Task instructions –
1. In the forum thread on saying "Happy birthday" in Turkish, list the Turkish phrases given in the post that begins "Mutlu yıllar is very common too".
2. Extend the forum thread on saying "Happy birthday" in Turkish by writing the post or posts that would come after the last one shown.

Article –

# Happy birthday



## ALOV

Hi!

Can someone translate 'Happy birthday' in Turkish please?

Thanks a lot!

Moderator's note: two threads have been merged to create this one.


----------



## Jana337

What I found in Google:
Doğum günün kutlu olsun!

Confirmation by a native would be nice.

Jana


----------



## Whodunit

That is correct. Let me transcribe it for Alov in French:

dohom gynyn kutlu olsun.

h = apirated h, like a cat's spit, doesn't exist in French, but in Arabic
g = like gu in guerre
y = like u in une
u = like u in English full


----------



## Outsider

I found a pronunciation guide for Turkish at the Wikipedia.


----------



## Whodunit

But I'm afraid the special ğ isn't explained there.


----------



## Outsider

The Wikipedia has a page about it.


----------



## Whodunit

Oh sorry, then I was wrong. I compared it with this Arabic letter: ع:

_The letter ع is usually transliterated as 'a, 'i or 'u (note the apostraphes). It's pronunciation is almost identical to the letter ا (alif) above, but slightly more abrupt._


----------



## Douglas

Whodunit said:
			
		

> That is correct. Let me transcribe it for Alov in French:
> 
> dohom gynyn kutlu olsun.
> 
> h = apirated h, like a cat's spit, doesn't exist in French, but in Arabic
> g = like gu in guerre
> y = like u in une
> u = like u in English full


 
Just to add my two cents worth: In French it would be: Dohoum geuneun koutlou olsoun. 

In Turkish two vowels cannot be written one after anotyher.  In other words Turkish doesn't have any dipthongs. To connect the vowel "o" with the vowel "u" ( which is pronounced like the French 'ou') we use the "ğ" which enables us to pronounce both vowels without a pause or else we would say "do oum", like the umlat in German or French). So doğum would be pronounced: do'oum if written in French.

I confirm what my good friend has already said. Just explaining it in my own version.


----------



## /.:TürK:.\

Mutlu yıllar is very common too...It means ''happy years'' literally.These are other phrases to celebrate birthday>
Nice yıllara (literally:to lots of years ; exact meaning:I hope you will live much more years)
Nice mutlu yıllara(I hope you will live much more happy years)
Doğum günün kutlu olsun (Literally:May your birthday be blessed)


----------



## Mindlevery

So one can use any of these?


----------



## Volcano

*Yes, can use*


----------



## Douglas

Turk is right, but the first three options may also be used to wish someone Happy New Year as well. The fourth optiion may only be used for Happy Birthday. 

In Turkish they say: Let me have put some salt in the soup, too i.e. my two cents worth. . .


----------



## nsabah

nice seneler


----------



## kazim

Douglas said:


> Just to add my two cents worth: In French it would be: Dohoum geuneun koutlou olsoun.


No, in French it would be "...gunune...".

Dataset extract –
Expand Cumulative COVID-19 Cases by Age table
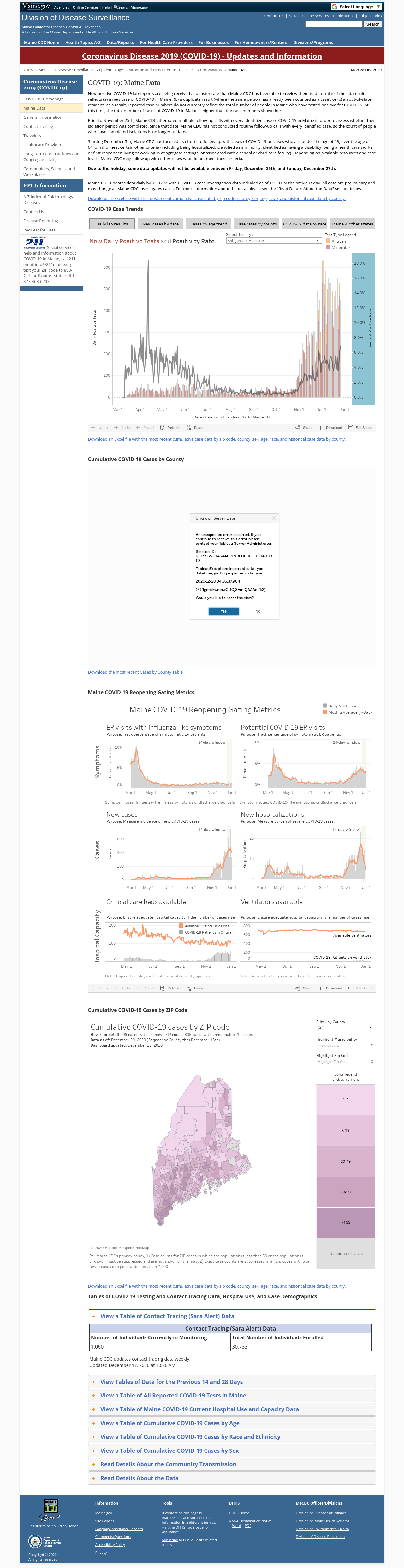point(232,1423)
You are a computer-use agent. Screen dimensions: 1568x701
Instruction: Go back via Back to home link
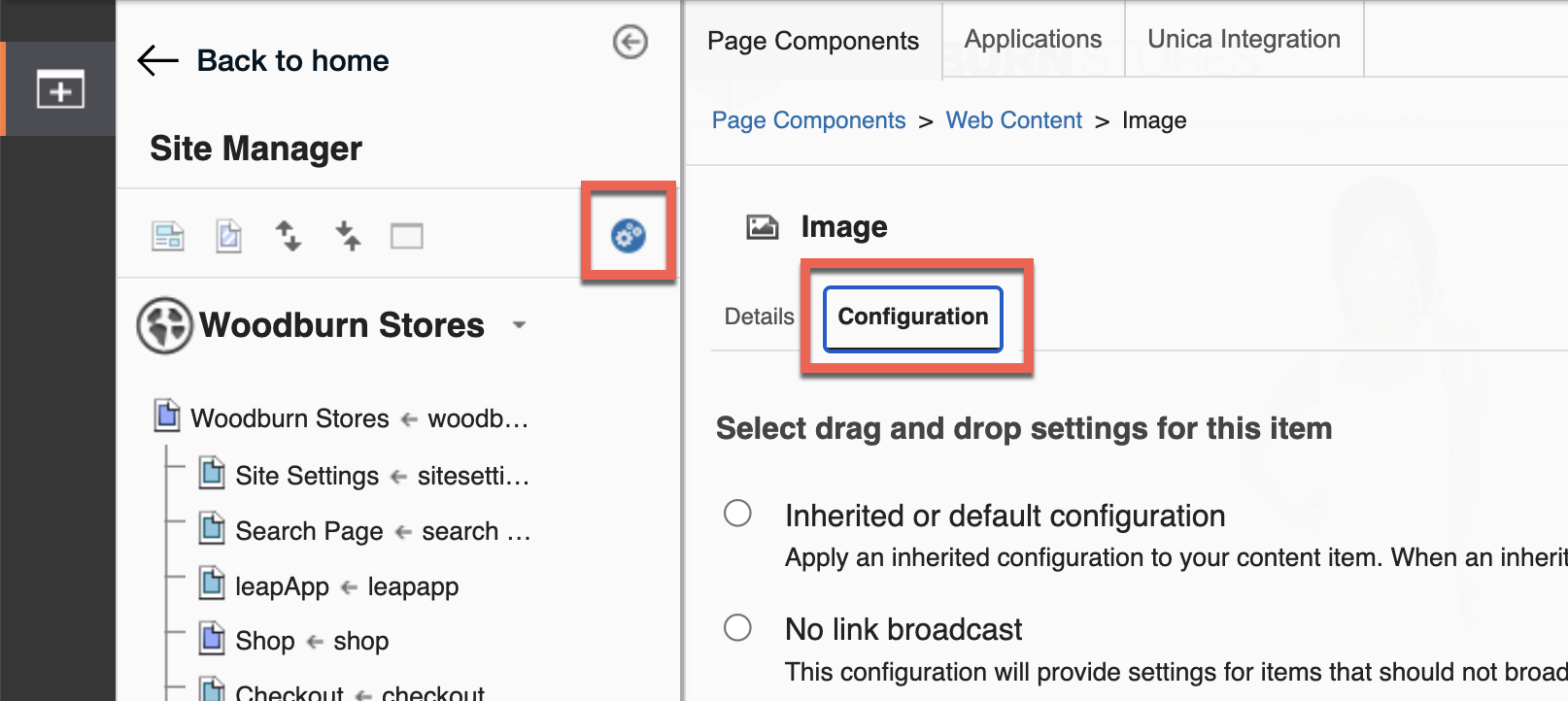coord(292,60)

Answers by task –
1.
- Mutlu yıllar
- Nice yıllara
- Nice mutlu yıllara
- Doğum günün kutlu olsun

2.
Douglas said:


> In Turkish two vowels cannot be written one after another.  In other words Turkish doesn't have any dipthongs. To connect the vowel "o" with the vowel "u" ( which is pronounced like the French 'ou') we use the "ğ" which enables us to pronounce both vowels without a pause or else we would say "do oum", like the umlat in German or French). So doğum would be pronounced: do'oum if written in French.



No, Turkish vowels can be written one after another: e.g. iade, meal, muallim, etc. What you probably meant is that those words are loan words and came basically from Arabic. I agree that they cannot be considered as diphthongs, since each vowel keeps its distinctive sound. 

And no, the function of "ğ" here is not to separate the two vowels for the word to be pronounced easily. It is a letter in its own right, so to speak. Here it is an integral part of the word "doğmak" ("to be born", the root is "doğ"). 

Also, it is definitely not pronounced like "ayn" in Arabic, but rather like very-very slight "ghayn". And it is not like aspired English "h" (let alone the harsh Arabic "ha"). It is rather akin to the Belarussian  "h" in Hanna or Ukrainian pronounciation of "g" like in "Gorbachev".

N.B.: in French there is no umlaut. In German, the term itself carries grammatical connotation(meaning the inflection of last vowel,for instance, in plural forms of some words). Speaking of phonetics it would be more appropriate to speak of "trema"(those two dots on a,o,u). And this isn't related to the Turkish letter "ğ" after all.


----------



## Florence2005

Good afternoon everyone.

I would like to ask how do you say:

Happy Birthday my love. Have a wonderful day.

in Turkish?


Thank you very much. Have a nice day.


----------



## Rallino

İyi ki doğdun aşkım. İyi bir gün geçir.


----------



## Florence2005

Thank you very much for you reply. All the best.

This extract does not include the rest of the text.